I came across a terrific article written by the always-entertaining Harold Schonberg while working on my book the other day. The piece, “Recitalists who Adhere to ‘Tradition’ in Their Programs May Court Disaster,” appeared the New York Times in 1960, and I’ve pasted an excerpt from it below.

No artist who ever lived has been master of all styles. Even a genius like Rachmaninoff sounded rather silly on those rare occasions he played Mozart of Debussy. And yet, year after year, march the divisions of hopefuls with programs that encompass a capsule history of music.
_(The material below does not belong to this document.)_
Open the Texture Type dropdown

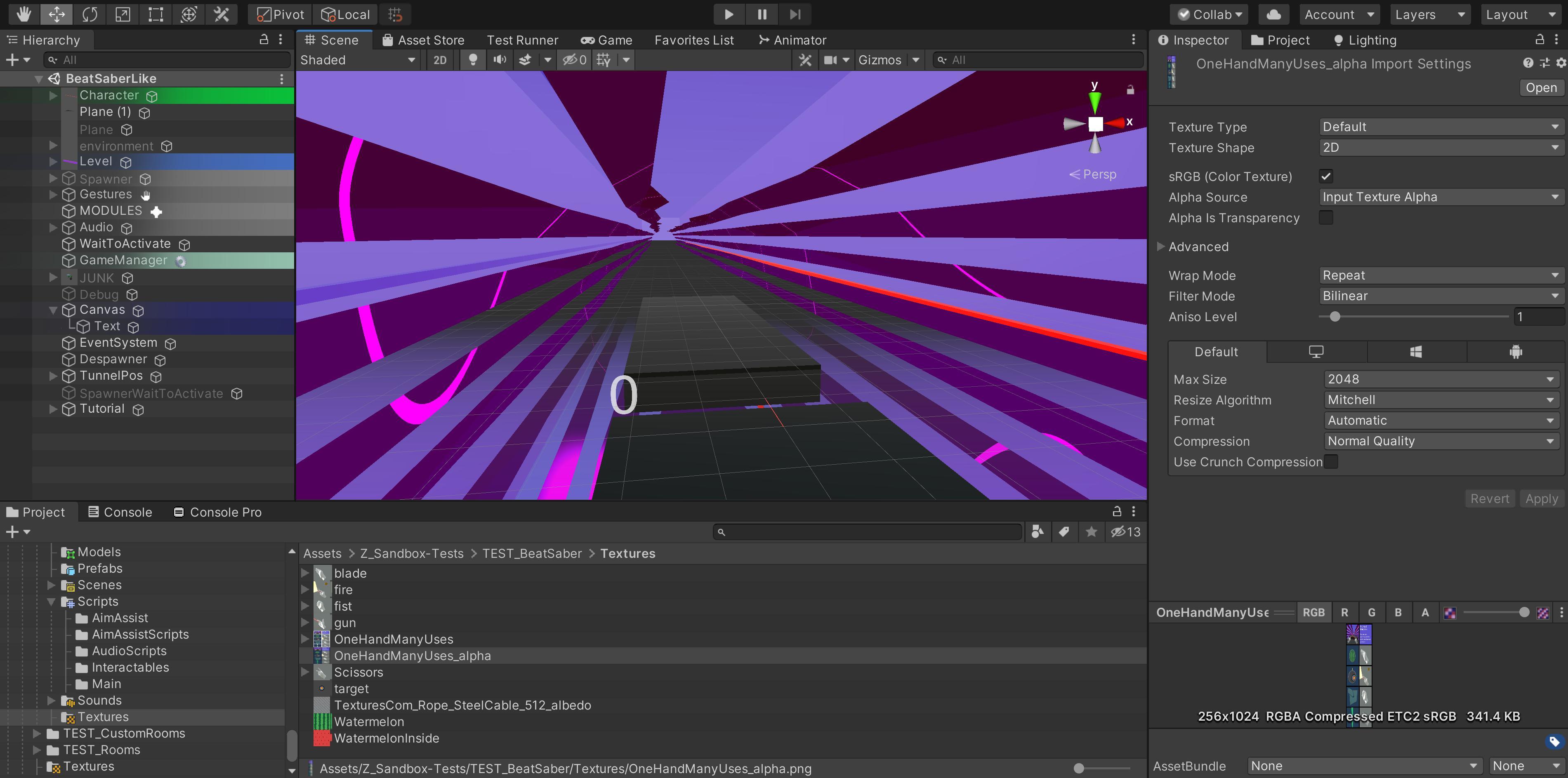(x=1440, y=127)
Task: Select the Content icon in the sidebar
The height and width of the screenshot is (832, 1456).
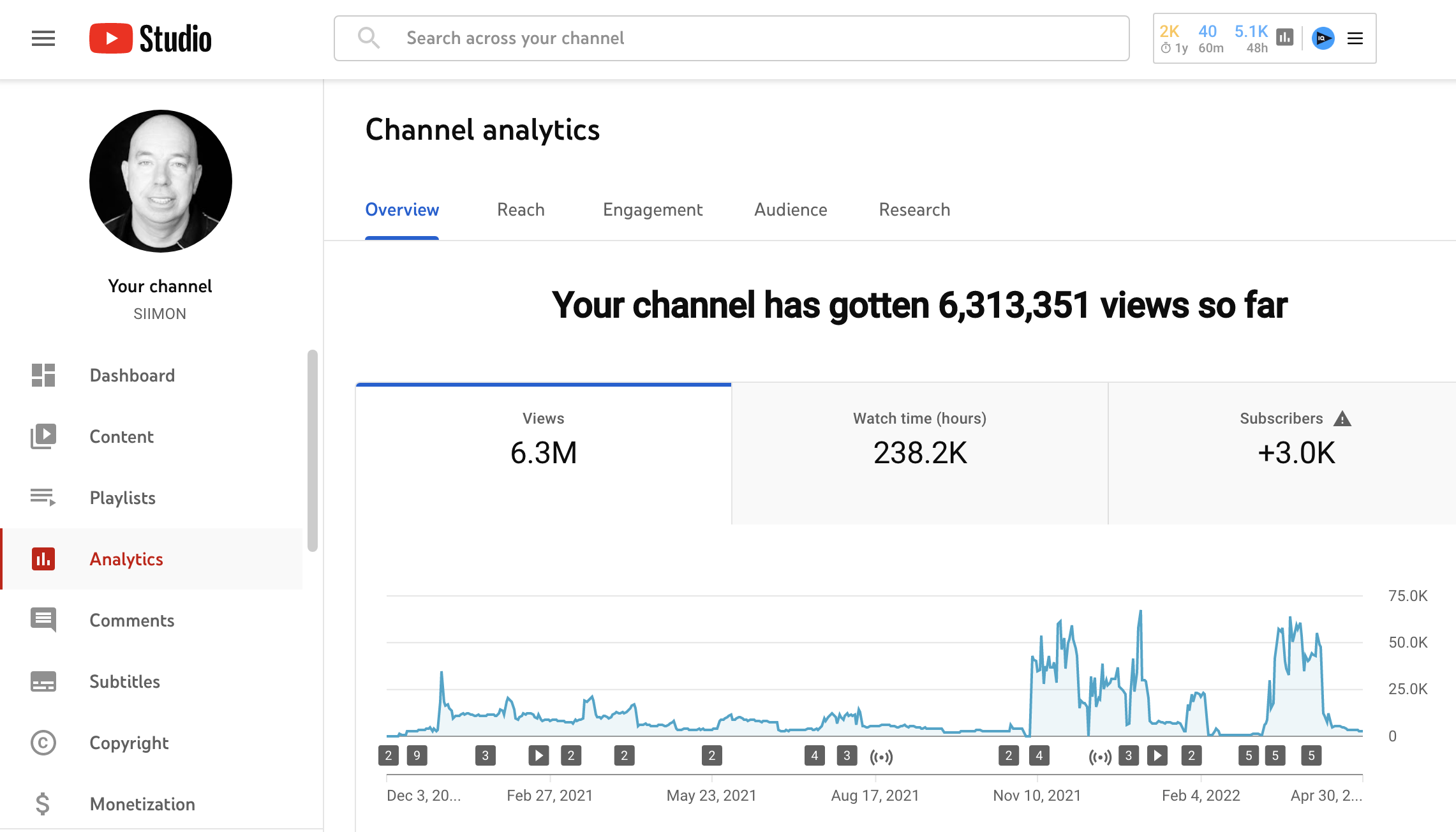Action: (43, 436)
Thus we get the spectacle of an ardent young violinist, obviously of a temperament that would tear down the hall in Paganini, scraping away at unaccompanied Bach. Or the converse: a young man who would be only too happy to play unaccompanied Bach to the best of his considerable ability along those lines, but who feels it his duty to play Paganini miserably.
Why in the name of artistic suicide do these things so often happen? Simply because tradition, that dried-up and unimaginative old spinster, has so decreed.
It is high time that artists realized they should program only the things that they feel they can play, not the things they think they should play. If an artist has a romantic temperament, he should avoid Scarlatti or unaccompanied Bach, and confine himself to Chopin, Schumann, Liszt, Brahms. If his allegiance is to the moderns, on with Hindemith, Prokofieff and Schoenberg; out with everything else.
But then enters, draped in black, the figure of the wise man. How, he asks in his infinite wisdom, can an artist be judged until he plays Mozart and Beethoven? THEY are the ultimate test, and not until then can the artist be given a pass to the pantheon. So says the wise man.
But this argument, though it has been parroted for years, is nonsense, and dangerous non-sense at that. Is it not good enough that an artist does a particular segment of the repertory with flair? Is not a fine Ravel interpretation preferable to a second-rate Beethoven one? Should not an artist be given credit for what he can do, rather than insults for what he does not even attempt to do? What smug superiority it is to set up standards by which a butterfly must be compared to an Elgin marble!